Nicola’s whole-thesis summary is this:
Background: Existing research on poor perinatal mental health largely focuses on recognition and treatment of postnatal depression. Consequently, there is a need to explore antenatal mental health. Aim: To assess poor mental health prevalence in pregnancy, its relationship to sociodemographic characteristics, self-efficacy and perceived support networks. To understand experiences and barriers preventing women with mental health problems from receiving help and explore midwives’ understanding of their role. Method: Questionnaires were completed by women in early pregnancy. A subset identified to have mental health problems, were interviewed in late pregnancy to explore their experiences and barriers to receiving care.

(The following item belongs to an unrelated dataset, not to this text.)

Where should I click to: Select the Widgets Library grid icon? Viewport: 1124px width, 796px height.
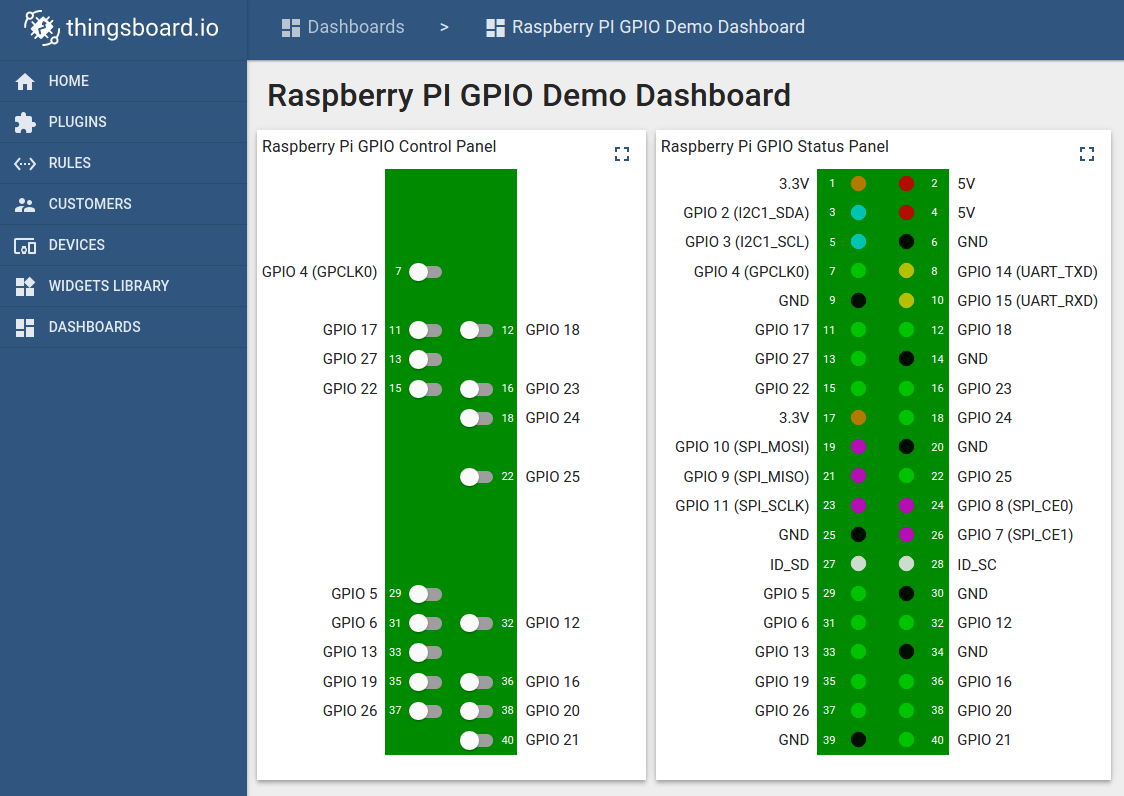[25, 286]
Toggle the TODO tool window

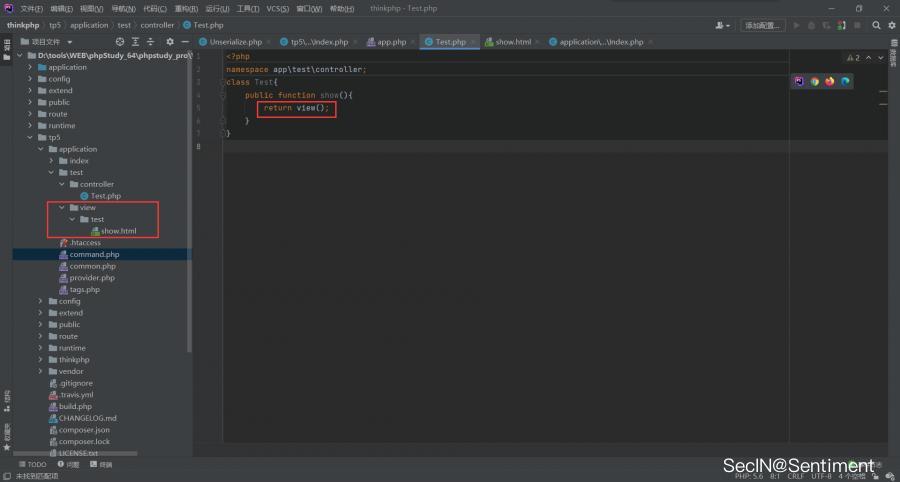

Midwives completed questionnaires exploring their experiences of supporting women with mental health problems and focus groups further discussed the issues raised. Results: Amongst participants (n=302), the Edinburgh Postnatal Depression Scale (EPDS) identified 8.6%, and the Generalised Anxiety Disorder Assessment (GAD-7) 8.3%, with symptoms of depression or anxiety respectively. Low self-efficacy (p=0.01) and history of previous mental health problems (p<0.01) were most strongly associated with anxiety or depression. Thematic analysis of interviews with women (n=20) identified three themes: ‘past present and future’; ‘expectations and control’; and ‘knowledge and conversations’. Questionnaires were completed by 145 midwives. The three themes identified from the focus groups with midwives were: ‘conversations’; ‘it’s immensely complex’; and ‘there’s another gap in their care’. Conclusion: Prevalence rates of anxiety and depression amongst women in early pregnancy were found to be similar to those reported in the literature. Low self-efficacy and previous poor mental health were significant predictors of anxiety and depression. Continuity and more time at appointments were suggested by midwives and women to improve discussions regarding mental health. Midwives were keen to support women but lacked knowledge and confidence. Consistent reference was made to the need for training regarding the practical aspects of supporting women’s mental health.
Nicola has a series of journal papers lined up from her doctorate, with the one I’ve linked to above (‘Prevalence and predictors of poor mental health among pregnant women in Wales using a cross-sectional survey’) being just the first.